Everyone knows how painful it is to get soap, not sopa, in your eyes when you wash your hair. It burns badly and causes momentary blindness. You immediately try to flush it out with clean water to remove the chemical that is causing the pain. Some people claim that certain shampoos can cause permanent blindness, but I don’t think that’s true. Either way, it hurts when soap gets in the eyes……..
As he went along, he saw a man blind from birth. 2 His disciples asked him, “Rabbi, who sinned, this man or his parents, that he was born blind?”
3 “Neither this man nor his parents sinned,” said Jesus, “but this happened so that the works of God might be displayed in him. 4 As long as it is day, we must do the works of him who sent me.
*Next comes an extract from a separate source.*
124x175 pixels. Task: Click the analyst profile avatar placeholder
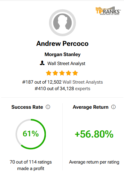62,23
Night is coming, when no one can work. 5 While I am in the world, I am the light of the world.”
6 After saying this, he spit on the ground, made some mud with the saliva, and put it on the man’s eyes. 7 “Go,” he told him, “wash in the Pool of Siloam” (this word means “Sent”). So the man went and washed, and came home seeing.
I am perplexed by the various methods Jesus used to heal. One has to wonder why for certain individuals that Jesus added extra steps for the healing to occur. We know he had the power to heal immediately, if he so chose, because he did it routinely. But in this story, Jesus spit in the dirt, made some mud, put it on the blind man’s eyes, then instructed the blind man to wash in the Pool of Siloam. Why?
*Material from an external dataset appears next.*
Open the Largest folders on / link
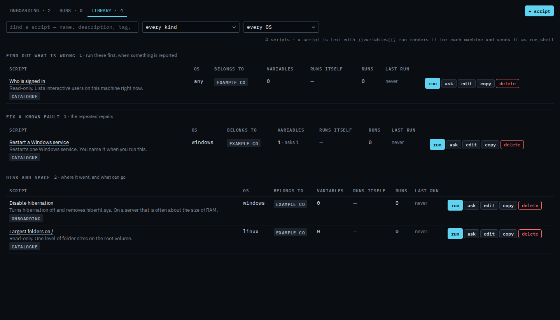The image size is (560, 320). pyautogui.click(x=31, y=231)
There are several unique qualities about this miracle healing:
- The man was blind from birth
- Jesus said that he was born that way so that “the works of God could be displayed”
- We are all born “spiritually blind,” not the result of individual sin
- The blind man didn’t ask to be healed, Jesus made the initiative
- In all of scripture, no one but Jesus ever healed a blind person; it was a mark of the Messiah – Psalm 146:8, Isaiah 35:5, Matt 11:5
- Jesus sent the blind man to wash in the Pool of Siloam
- Siloam means sent – it is the same word in the Hebrew and the English transliteration as the word apostle, or missionary.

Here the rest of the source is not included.